Deirdre Mattina, MD:
And of course, educating women about these, because as I mentioned, many of these can be young women. They hear about gestational diabetes, think "Okay, I maybe took some insulin or metformin during pregnancy and now I'm done, never thought about it again," and we really want to educate them on the future risk going forward, and as well as our providers. Thank you very much.

Leslie Cho, MD:
Like the three-day contractions, were also behind, so I apologize. I want to just spend some time talking about what we offer at the Cleveland Clinic, and just to say the Preventive Cardiology, we have Resistant Hypertension Clinic, Cardio-metabolic Clinic focusing on diabetes, Complex Lipid Clinic, our Cardiovascular Behavioral Health Clinic, a Weight Management Clinic, nutrition and exercise physiologists. It was really no surprise that Dr. Chapa who is part of our OB group, who heads our Maternal-Fetal High-Risk Clinic, reached out to us to develop a specific program for patients who have preeclampsia, gestational diabetes and some other high-risk features pre and post-pregnancy to manage their cardiovascular risk, and this is actually in conjunction with the primary prevention guideline that was published by the ACC group that I was lucky enough to head.

Leslie Cho, MD:
These are the conditions that warrant a clinic visit to Preventive Cardiology, whether you had chronic hypertension, gestational hypertension, preeclampsia, eclampsia, HELLP syndrome, gestational diabetes, pre-term birth. If you have high-risk features, then you get referred to Prevention Clinic. You get seen within three months postpartum. We have a medical history, smoking history, physical exam, whatnot, and then we get some basic lab values, but most of the interventions that we do is really nutrition and exercise.
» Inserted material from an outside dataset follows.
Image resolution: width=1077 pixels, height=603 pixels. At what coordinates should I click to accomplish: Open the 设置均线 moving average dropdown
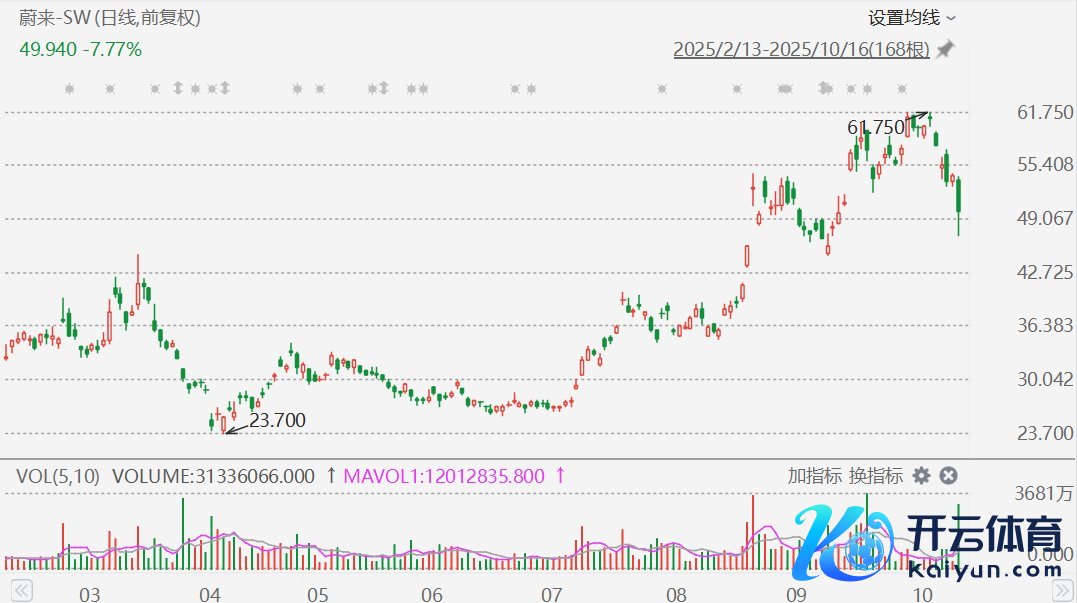pos(911,17)
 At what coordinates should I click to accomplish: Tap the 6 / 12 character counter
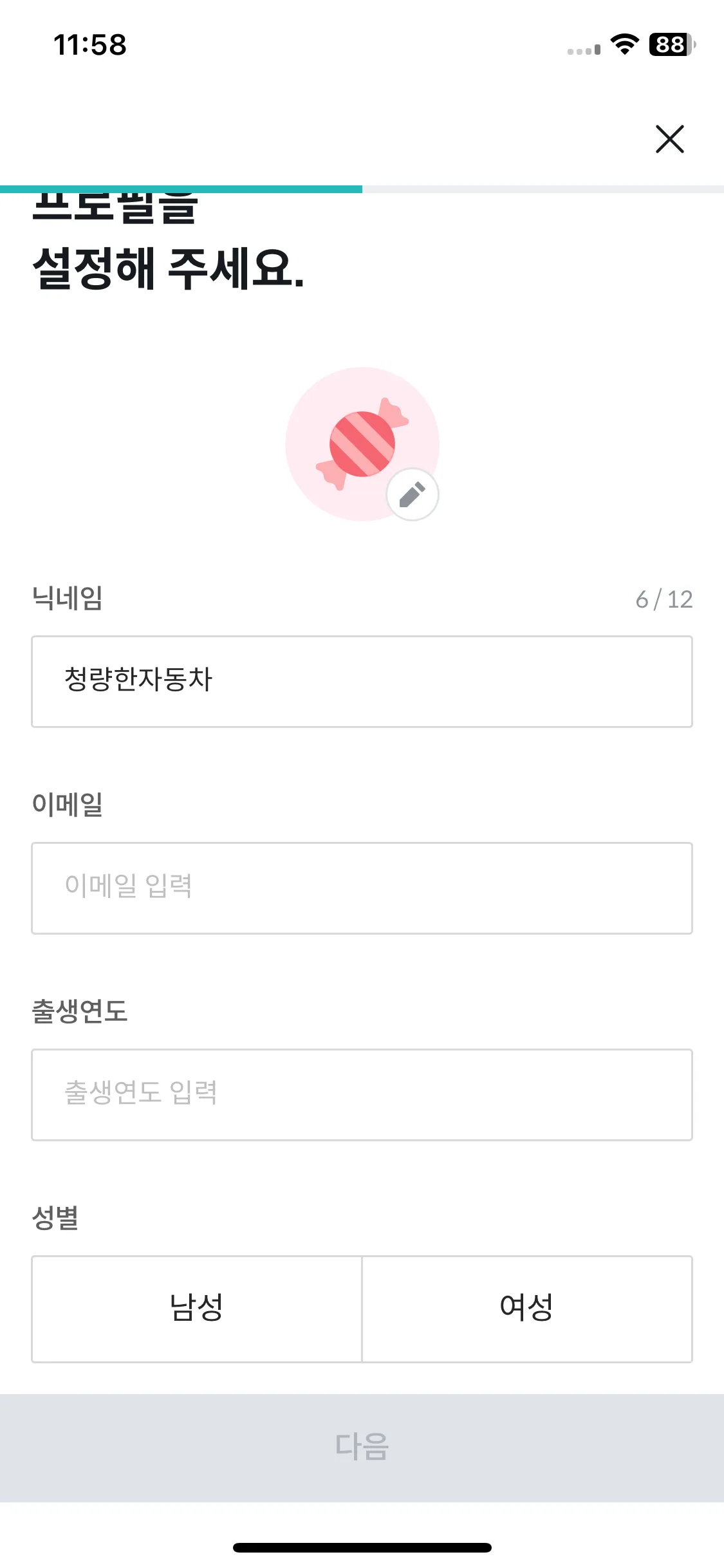[x=664, y=599]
As the group knows, if you have preeclampsia, the next time you get pregnant you're more likely to become preeclamptic again, and gestational diabetes and so on.

Leslie Cho, MD:
That has made it into the summary of updated recommendation for primary prevention cardiovascular disease in women. This was the ACC group. Of course, we now think about traditional risk factors, which is hypertension, diabetes, hyperlipidemia, smoking, family history, but for women, we really want to focus on these pregnancy-related adverse outcome, because that does become a risk enhancer, and then obviously there are other risk factors.

Leslie Cho, MD:
In conclusion, the postpartum clinic visits, from prepartum, all the way to pregnancy and delivery and postpartum, it's a comprehensive care plan here at the clinic. Thank you so much.